Margaret Thorne arrivò ad Ashland Hall con il passo deciso di chi è in missione di salvataggio.
A diciannove anni, aveva un volto fresco e intenso che la faceva prendere sul serio dai professori più di quanto la sua età avrebbe consentito. I capelli biondi raccolti in uno chignon severo che non riusciva del tutto a nascondere la naturale ondulazione, gli occhi azzurri ardenti di quel fuoco giusto di chi crede che l’accademia possa salvare il mondo. Indossava una giacca scura un po’ troppo grande per la sua esile figura, come se volesse armarsi di un’autorità adulta in cui non si era ancora del tutto trasformata.
Aveva guidato quattro ore attraverso campagne sempre più isolate, perdendo due volte il segnale del GPS, per raggiungere quel luogo che si diceva avesse inghiottito due delle più brillanti studiose femministe della loro generazione.
La tenuta era più impressionante di quanto avesse immaginato. Vecchio denaro, certo, ma raffinato e non appariscente. Un posto che sussurrava potere anziché gridarlo.
«Miss Thorne,» la accolse Ashland di persona alla porta, porgendole la mano con un fascino navigato. I suoi occhi valutarono il suo aspetto giovanile con una sottile analisi che fece tendere le spalle di Margaret senza che se ne accorgesse. «Grazie per essere venuta. Sono sicuro che Clara e Joan saranno felici di incontrarla.»

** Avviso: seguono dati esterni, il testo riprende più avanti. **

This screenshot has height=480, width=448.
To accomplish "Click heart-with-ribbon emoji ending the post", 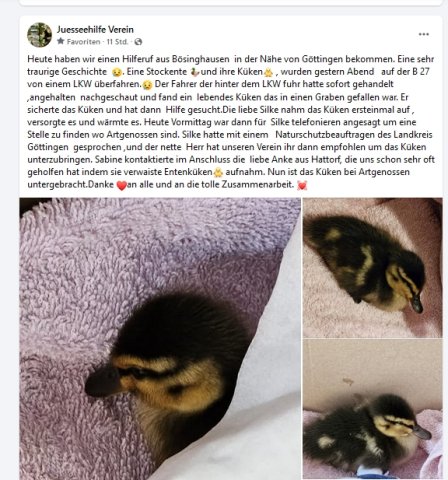I will coord(302,185).
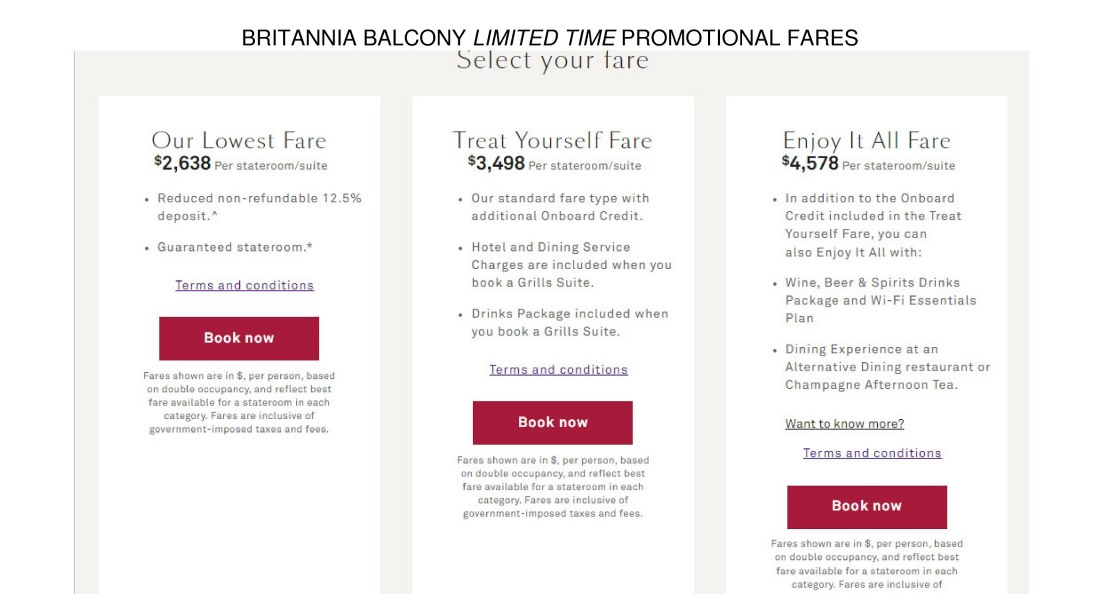Click the Dining Experience bullet in Enjoy It All

[887, 367]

Margaret osservò il volto di lui durante la stretta di mano, consapevole che, nonostante le sue ambizioni accademiche, probabilmente sembrava più una matricola che una ricercatrice seria. Cinquantenne, capelli argentati, abiti costosi indossati con disinvoltura. Niente di palesemente predatorio, e ciò la rendeva ancor più guardinga.
«La ringrazio per aver concesso questa visita,» disse con cautela. «Ammetto di essere preoccupata per le mie colleghe. Le comunicazioni sono state… sporadiche.»
«Lo capisco. Il lavoro accademico può assorbire completamente. Sono state molto concentrate sulla loro ricerca.» La condusse attraverso corridoi adornati da arte classica. «Sono in biblioteca ora, a compiere una ricerca mentre aspettano la nostra giovane studiosa femminista. Andiamo?»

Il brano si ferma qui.